What is needed ::
Line by line, write out the material exactly.

Data records ::
_ _ _ _
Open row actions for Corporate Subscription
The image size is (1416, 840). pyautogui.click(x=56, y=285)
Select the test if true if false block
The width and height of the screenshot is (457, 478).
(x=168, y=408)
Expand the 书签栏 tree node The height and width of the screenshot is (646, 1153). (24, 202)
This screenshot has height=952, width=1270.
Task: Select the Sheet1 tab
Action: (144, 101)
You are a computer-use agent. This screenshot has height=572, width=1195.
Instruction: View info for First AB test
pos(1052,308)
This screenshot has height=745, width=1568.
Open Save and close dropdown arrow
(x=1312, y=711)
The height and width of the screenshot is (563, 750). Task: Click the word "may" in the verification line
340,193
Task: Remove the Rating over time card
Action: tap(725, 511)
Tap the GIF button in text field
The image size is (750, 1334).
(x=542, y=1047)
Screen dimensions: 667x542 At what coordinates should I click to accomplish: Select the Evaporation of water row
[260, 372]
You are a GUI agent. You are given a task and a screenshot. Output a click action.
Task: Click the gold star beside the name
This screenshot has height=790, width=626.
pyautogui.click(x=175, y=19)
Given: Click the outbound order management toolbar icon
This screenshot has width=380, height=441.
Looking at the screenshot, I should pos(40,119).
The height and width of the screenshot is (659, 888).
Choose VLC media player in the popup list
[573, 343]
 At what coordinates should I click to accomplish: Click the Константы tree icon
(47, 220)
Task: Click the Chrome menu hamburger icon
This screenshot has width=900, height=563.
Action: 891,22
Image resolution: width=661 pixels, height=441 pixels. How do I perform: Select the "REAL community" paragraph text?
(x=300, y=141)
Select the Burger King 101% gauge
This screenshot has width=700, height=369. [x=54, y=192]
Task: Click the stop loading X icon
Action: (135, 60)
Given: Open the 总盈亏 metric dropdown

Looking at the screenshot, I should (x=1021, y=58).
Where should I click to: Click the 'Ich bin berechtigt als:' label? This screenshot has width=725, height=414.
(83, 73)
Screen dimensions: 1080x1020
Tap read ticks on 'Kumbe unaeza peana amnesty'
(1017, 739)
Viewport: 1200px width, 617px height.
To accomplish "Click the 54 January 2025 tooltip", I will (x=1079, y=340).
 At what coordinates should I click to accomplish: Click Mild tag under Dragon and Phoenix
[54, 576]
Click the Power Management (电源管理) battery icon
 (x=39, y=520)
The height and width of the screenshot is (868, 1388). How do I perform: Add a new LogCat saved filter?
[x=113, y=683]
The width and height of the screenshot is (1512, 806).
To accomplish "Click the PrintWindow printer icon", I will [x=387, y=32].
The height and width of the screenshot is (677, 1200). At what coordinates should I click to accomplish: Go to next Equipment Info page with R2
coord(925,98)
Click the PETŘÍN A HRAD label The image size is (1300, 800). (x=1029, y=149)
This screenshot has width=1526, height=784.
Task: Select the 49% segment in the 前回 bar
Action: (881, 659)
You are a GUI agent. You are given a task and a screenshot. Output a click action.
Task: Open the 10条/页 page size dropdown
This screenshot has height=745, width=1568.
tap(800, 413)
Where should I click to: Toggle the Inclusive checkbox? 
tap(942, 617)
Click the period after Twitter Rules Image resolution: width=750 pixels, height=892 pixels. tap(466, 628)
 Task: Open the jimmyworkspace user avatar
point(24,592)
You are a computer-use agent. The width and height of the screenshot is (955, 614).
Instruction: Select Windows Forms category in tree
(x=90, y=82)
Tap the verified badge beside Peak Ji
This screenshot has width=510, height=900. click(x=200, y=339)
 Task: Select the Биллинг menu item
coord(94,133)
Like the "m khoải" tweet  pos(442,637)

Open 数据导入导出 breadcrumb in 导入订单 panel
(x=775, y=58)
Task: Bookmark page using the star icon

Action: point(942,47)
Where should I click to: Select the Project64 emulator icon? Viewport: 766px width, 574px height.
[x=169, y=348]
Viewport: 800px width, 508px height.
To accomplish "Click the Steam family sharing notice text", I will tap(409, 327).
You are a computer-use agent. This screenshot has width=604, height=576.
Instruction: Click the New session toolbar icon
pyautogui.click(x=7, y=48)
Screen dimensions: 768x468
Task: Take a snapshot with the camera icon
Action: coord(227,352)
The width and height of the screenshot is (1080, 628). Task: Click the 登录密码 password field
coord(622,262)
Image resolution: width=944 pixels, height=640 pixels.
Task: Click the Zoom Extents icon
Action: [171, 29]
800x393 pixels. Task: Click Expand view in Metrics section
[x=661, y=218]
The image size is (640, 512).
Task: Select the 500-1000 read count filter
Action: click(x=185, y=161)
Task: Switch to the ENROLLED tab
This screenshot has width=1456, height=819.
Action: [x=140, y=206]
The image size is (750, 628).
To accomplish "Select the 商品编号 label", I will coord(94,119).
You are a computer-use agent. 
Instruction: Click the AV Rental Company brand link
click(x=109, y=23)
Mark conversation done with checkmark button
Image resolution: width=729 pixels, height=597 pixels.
_ _ _ _
Expected answer ::
Open row actions for Corporate Subscription
The image size is (1416, 840). pyautogui.click(x=56, y=285)
Select the test if true if false block
The width and height of the screenshot is (457, 478).
(x=168, y=408)
Expand the 书签栏 tree node The height and width of the screenshot is (646, 1153). (24, 202)
This screenshot has height=952, width=1270.
Task: Select the Sheet1 tab
Action: (144, 101)
You are a computer-use agent. This screenshot has height=572, width=1195.
Instruction: View info for First AB test
pos(1052,308)
This screenshot has height=745, width=1568.
Open Save and close dropdown arrow
(x=1312, y=711)
The height and width of the screenshot is (563, 750). Task: Click the word "may" in the verification line
340,193
Task: Remove the Rating over time card
Action: tap(725, 511)
Tap the GIF button in text field
The image size is (750, 1334).
(x=542, y=1047)
Screen dimensions: 667x542 At what coordinates should I click to accomplish: Select the Evaporation of water row
[260, 372]
You are a GUI agent. You are given a task and a screenshot. Output a click action.
Task: Click the gold star beside the name
This screenshot has height=790, width=626.
pyautogui.click(x=175, y=19)
Given: Click the outbound order management toolbar icon
This screenshot has width=380, height=441.
Looking at the screenshot, I should pos(40,119).
The height and width of the screenshot is (659, 888).
Choose VLC media player in the popup list
[573, 343]
 At what coordinates should I click to accomplish: Click the Константы tree icon
(47, 220)
Task: Click the Chrome menu hamburger icon
This screenshot has width=900, height=563.
Action: 891,22
Image resolution: width=661 pixels, height=441 pixels. How do I perform: Select the "REAL community" paragraph text?
(x=300, y=141)
Select the Burger King 101% gauge
This screenshot has width=700, height=369. [x=54, y=192]
Task: Click the stop loading X icon
Action: (135, 60)
Given: Open the 总盈亏 metric dropdown

Looking at the screenshot, I should (x=1021, y=58).
Where should I click to: Click the 'Ich bin berechtigt als:' label? This screenshot has width=725, height=414.
(83, 73)
Screen dimensions: 1080x1020
Tap read ticks on 'Kumbe unaeza peana amnesty'
(1017, 739)
Viewport: 1200px width, 617px height.
To accomplish "Click the 54 January 2025 tooltip", I will (x=1079, y=340).
 At what coordinates should I click to accomplish: Click Mild tag under Dragon and Phoenix
[54, 576]
Click the Power Management (电源管理) battery icon
 (x=39, y=520)
The height and width of the screenshot is (868, 1388). How do I perform: Add a new LogCat saved filter?
[x=113, y=683]
The width and height of the screenshot is (1512, 806).
To accomplish "Click the PrintWindow printer icon", I will [x=387, y=32].
The height and width of the screenshot is (677, 1200). At what coordinates should I click to accomplish: Go to next Equipment Info page with R2
coord(925,98)
Click the PETŘÍN A HRAD label The image size is (1300, 800). (x=1029, y=149)
This screenshot has width=1526, height=784.
Task: Select the 49% segment in the 前回 bar
Action: (881, 659)
You are a GUI agent. You are given a task and a screenshot. Output a click action.
Task: Open the 10条/页 page size dropdown
This screenshot has height=745, width=1568.
tap(800, 413)
Where should I click to: Toggle the Inclusive checkbox? 
tap(942, 617)
Click the period after Twitter Rules Image resolution: width=750 pixels, height=892 pixels. tap(466, 628)
 Task: Open the jimmyworkspace user avatar
point(24,592)
You are a computer-use agent. The width and height of the screenshot is (955, 614).
Instruction: Select Windows Forms category in tree
(x=90, y=82)
Tap the verified badge beside Peak Ji
This screenshot has width=510, height=900. click(x=200, y=339)
 Task: Select the Биллинг menu item
coord(94,133)
Like the "m khoải" tweet  pos(442,637)

Open 数据导入导出 breadcrumb in 导入订单 panel
(x=775, y=58)
Task: Bookmark page using the star icon

Action: point(942,47)
Where should I click to: Select the Project64 emulator icon? Viewport: 766px width, 574px height.
[x=169, y=348]
Viewport: 800px width, 508px height.
To accomplish "Click the Steam family sharing notice text", I will tap(409, 327).
You are a computer-use agent. This screenshot has width=604, height=576.
Instruction: Click the New session toolbar icon
pyautogui.click(x=7, y=48)
Screen dimensions: 768x468
Task: Take a snapshot with the camera icon
Action: coord(227,352)
The width and height of the screenshot is (1080, 628). Task: Click the 登录密码 password field
coord(622,262)
Image resolution: width=944 pixels, height=640 pixels.
Task: Click the Zoom Extents icon
Action: [171, 29]
800x393 pixels. Task: Click Expand view in Metrics section
[x=661, y=218]
The image size is (640, 512).
Task: Select the 500-1000 read count filter
Action: click(x=185, y=161)
Task: Switch to the ENROLLED tab
This screenshot has width=1456, height=819.
Action: [x=140, y=206]
The image size is (750, 628).
To accomplish "Select the 商品编号 label", I will coord(94,119).
You are a computer-use agent. 
Instruction: Click the AV Rental Company brand link
click(x=109, y=23)
Mark conversation done with checkmark button
Image resolution: width=729 pixels, height=597 pixels.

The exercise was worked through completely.